Northern Ireland

King Billy portrait replaces UFF mural on Sandy Row

King Billy mural Sandy Row, Belfast
Image caption King Billy's portrait now adorns the gable wall in Sandy Row

A portrait of King Billy, which was painted to replace one of the most famous paramilitary murals in Northern Ireland, has been unveiled.

Work began in June to paint over a huge Ulster Freedom Fighters mural at Sandy Row in south Belfast.

Its removal followed a year of talks between residents and local businessmen.

It was officially unveiled by Social Development Minister Nelson McCausland.

"This is the culmination of a lot of soul searching and tentative steps and marks a new chapter in the long and proud history of Sandy Row," he said.

"This is a new and innovative approach to the delivery of neighbourhood renewal which is critical to help communities like this move forward and forge a better future for all its residents.

"They are sending out a loud and clear message that Sandy Row is an inclusive and progressive community, and I have no doubt this will help to stimulate, not just social, but much-needed economic investment in the area."

Leading loyalist Jackie McDonald said the move was part of a wider regeneration project.

Community dialogue

"We're trying to move on, we're trying to re-image and show that loyalists aren't just knuckle-headed Neanderthals, as some people would try to make us out to be," he said.

Image caption The gunman mural was painted over after consultation with local residents

"The people of Sandy Row deserve an awful lot of credit for this change, they've suffered here for 40 years."

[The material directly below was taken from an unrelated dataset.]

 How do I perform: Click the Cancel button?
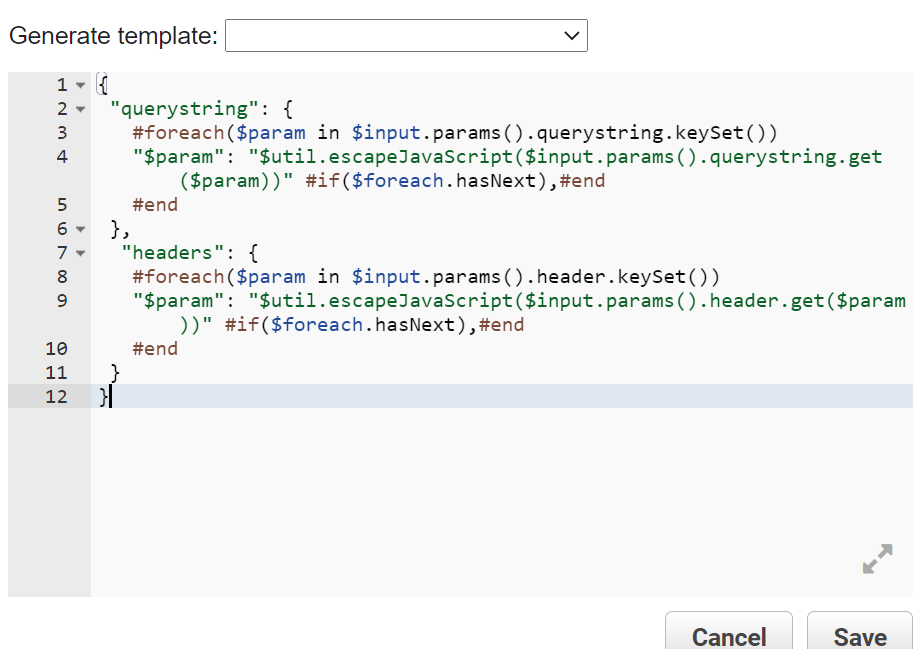728,637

The paramilitary mural was painted out by contractors from the Housing Executive following consultation with the local community.

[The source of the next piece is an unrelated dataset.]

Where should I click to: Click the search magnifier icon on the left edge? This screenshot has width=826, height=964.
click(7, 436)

The re-painting has come about after businessmen told paramilitaries the mural - which is one of the most photographed of the Troubles - was bad for investment.

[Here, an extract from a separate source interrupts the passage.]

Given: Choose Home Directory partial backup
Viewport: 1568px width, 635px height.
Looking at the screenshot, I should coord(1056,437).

The move is part of a wider project to give loyalist and republican communities in Belfast a new image.

The new mural features William III, as he had passed through the area on his way to the Battle of the Boyne in 1690.

The UFF murdered more than 250 people during the Troubles - most of them Catholics - and was stood down five years ago.

Scores of paramilitary murals have been replaced in both communities.

More than 30 have gone in Sandy Row, but this is the most significant sign of change in its post-Troubles landscape.